Hace un tiempo se mudó al lado de mi casa un hombre joven recién separado. Una de mis ventanas da al techo de su living, una claraboya transparente, así que tengo un plano cenital de un sillón blanco y un pedazo de biblioteca vacía. Es como mirar una pecera gigante. Todas las noches mi vecino se sienta en ese sillón a ver tele mientras manipula su celular. No sale ni los sábados. Pero canta. Una noche escuché lo que parecía un karaoke y me alegré —era hora de que invitara a amigos, pensé, los duelos de separación necesitan a amigos—, pero al rato me di cuenta de que la única persona cantando baladas románticas con micrófono era él. A veces se arengaba a sí mismo —“¡temón!”— y cada tanto parecía que lloraba. Esa primera noche cantó desde Ricky Martin hasta Pablo Milanés y no pude dormir. Ahora ya me acostumbré a sus autofiestas, pero sigo sin dilucidar qué grita en lugar de “Yolanda”, porque cuando canta esa canción le cambia la letra por el nombre de, intuyo, su ex. Voy a pasar por alto mi problema de voyerismo e ir al punto: su soledad me incomoda. Posiblemente porque la entiendo, porque estuve ahí, porque siempre se puede volver.

La soledad, en general, incomoda: la propia, la ajena, la colectiva. La evitamos y a su vez las sociedades poscapitalistas nos empujan al aislamiento, como muestra el ensayo “El repliegue”, del psicólogo Patricio Nusshold, sobre el incremento de las llamadas patologías de la soledad en el mundo del trabajo. ¿El afuera es culpable de nuestros desiertos interiores o somos nosotros quienes vamos cortando lazos? ¿Es un problema social o subjetivo? Este tironeo está en “La gran pregunta”, el ensayo sobre suicidio de Fernando Errandonea, que traza una genealogía y busca desarticular mitos a nivel histórico y local, entre ellos la relación entre suicidio y soledad.

¿La ausencia de un otro inflama el yo? Esto parecería ser un rasgo de época y el arte lo manifiesta de múltiples formas, dice la teórica literaria Anna Kornbluh en la entrevista “Yo desde mí”, que dialoga con la crónica de Andrés Alba Petingi “Contengo multitudes”, sobre el nuevo fenómeno de las murgas unipersonales.

¿Todas las soledades son tristes? ¿Hay soledades malas y soledades buenas? La contracara del aislamiento involuntario es la figura del monje que se retira a la montaña para cultivar su mundo interior, como el arcano del tarot el ermitaño, que en la portada de este número la artista Gabriela Sánchez transformó en una ermitaña entre paisajes interiores y exteriores.
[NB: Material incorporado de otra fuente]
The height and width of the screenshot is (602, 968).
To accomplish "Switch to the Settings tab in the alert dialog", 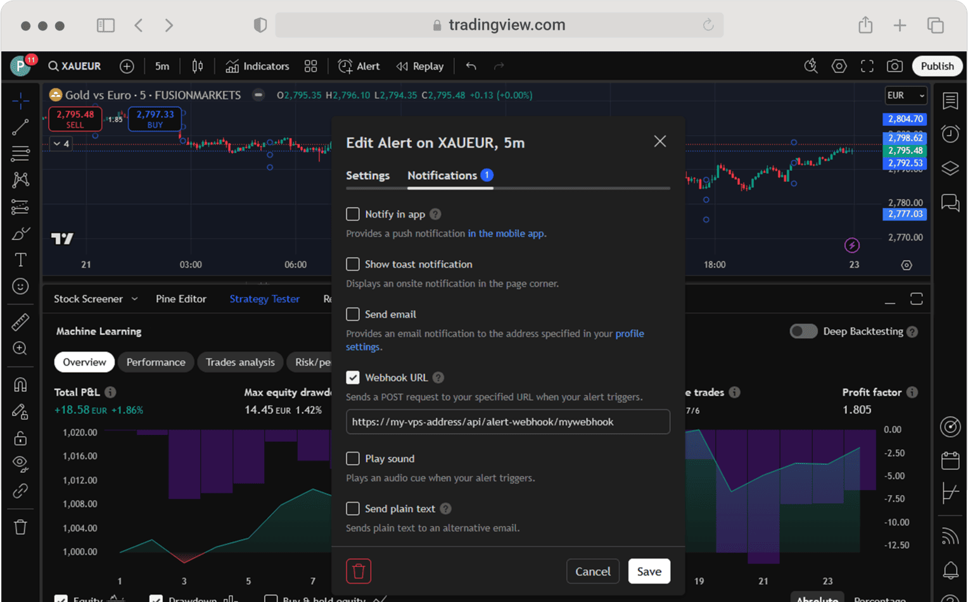I will pos(367,175).
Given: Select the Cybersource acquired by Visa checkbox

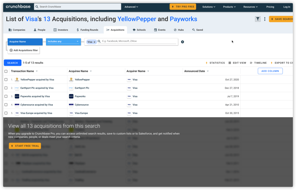Looking at the screenshot, I should pyautogui.click(x=6, y=105).
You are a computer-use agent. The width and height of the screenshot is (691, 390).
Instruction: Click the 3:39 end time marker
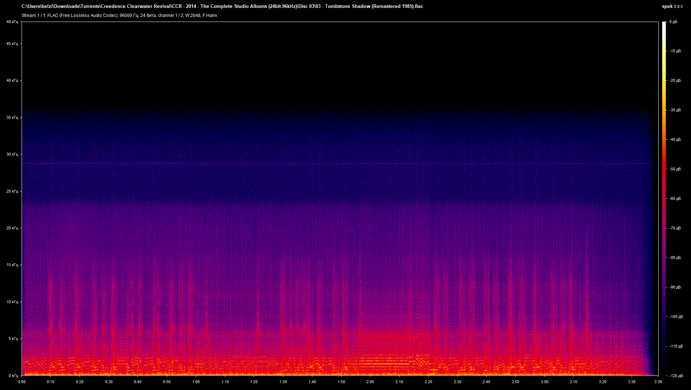(x=658, y=382)
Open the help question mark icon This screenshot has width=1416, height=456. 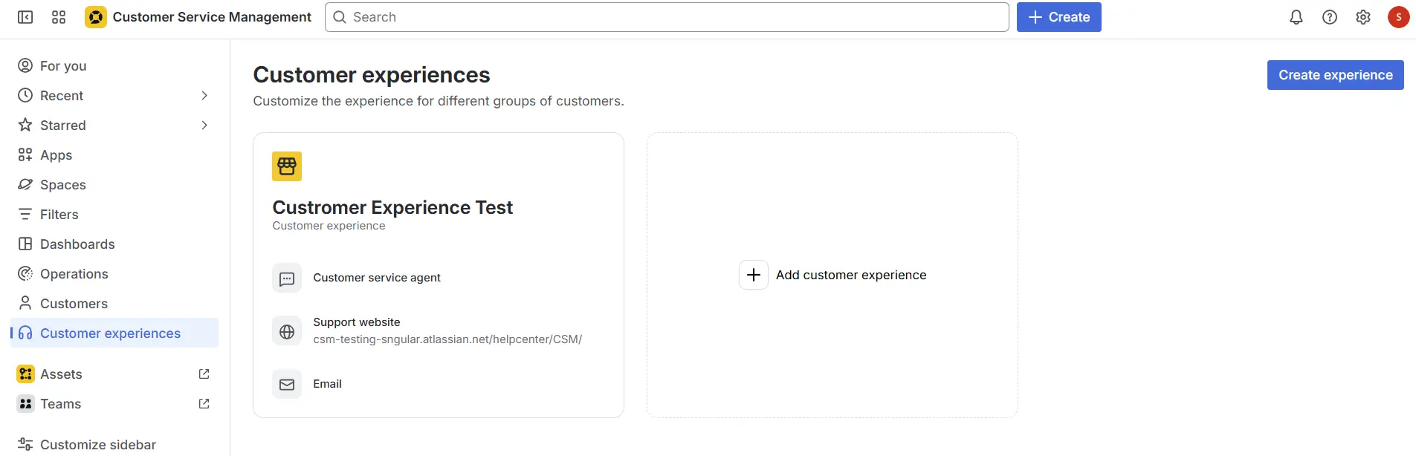[x=1329, y=17]
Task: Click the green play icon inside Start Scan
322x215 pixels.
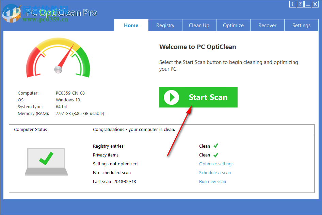Action: pyautogui.click(x=172, y=97)
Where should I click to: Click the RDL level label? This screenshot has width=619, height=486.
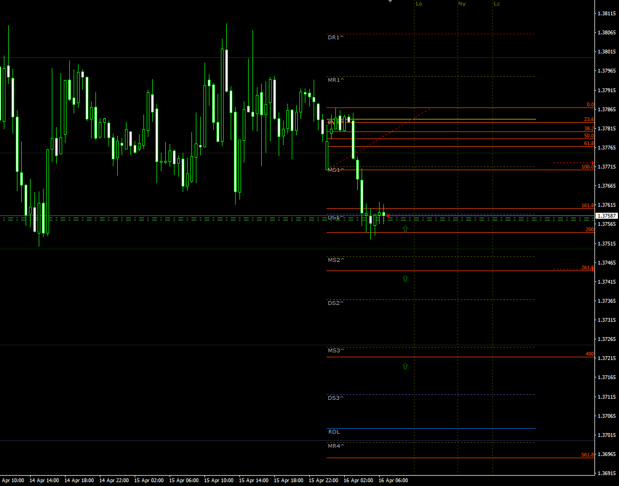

Ese ensimismamiento idealizado podría ser una trampa de evasión, dice la periodista Eileen Jones en “La delgada línea”, donde analiza la última película de Wim Wenders, Perfect Days.

Una forma de soledad es la extranjería, respecto del entorno, pero también respecto de nosotros mismos. Así aparece en “Tiraneses”, relato de Francisco Tomsich, y en el fotorreportaje de Natalia Rovira sobre una mujer con alzhéimer y el cuidado de sus nietas.

Pero donde hay dolor o incomodidad también hay resistencias. Y un antídoto contra la soledad es la conexión. Esta suele ser entre personas, como muestran la crónica de Tamara Silva Bernaschina “Encender un fuego”, sobre las hogueras de san Juan en Aiguá, y el reportaje de Carla Alves “Bailar los años”, sobre vejeces y sentido de comunidad. Otras veces son los vínculos con animales los que nos salvan, como explora el ensayo “Especies de compañía”, de Sonia Budassi. Y están quienes buscan una conexión extraterrestre, como aparece en “Las luces”, el reportaje de Agustina Tubino sobre ovnis en Uruguay, con testimonios de aquellos que afirman que no estamos solos.

El número cierra con la forma más solitaria de literatura: el diario íntimo. En “Un pulóver viejo”, la escritora argentina Alejandra Zina dialoga con Diario de una soledad, de la escritora estadounidense May Sarton, en una danza poética y elusiva sobre la separación. Debería mandárselo a mi vecino.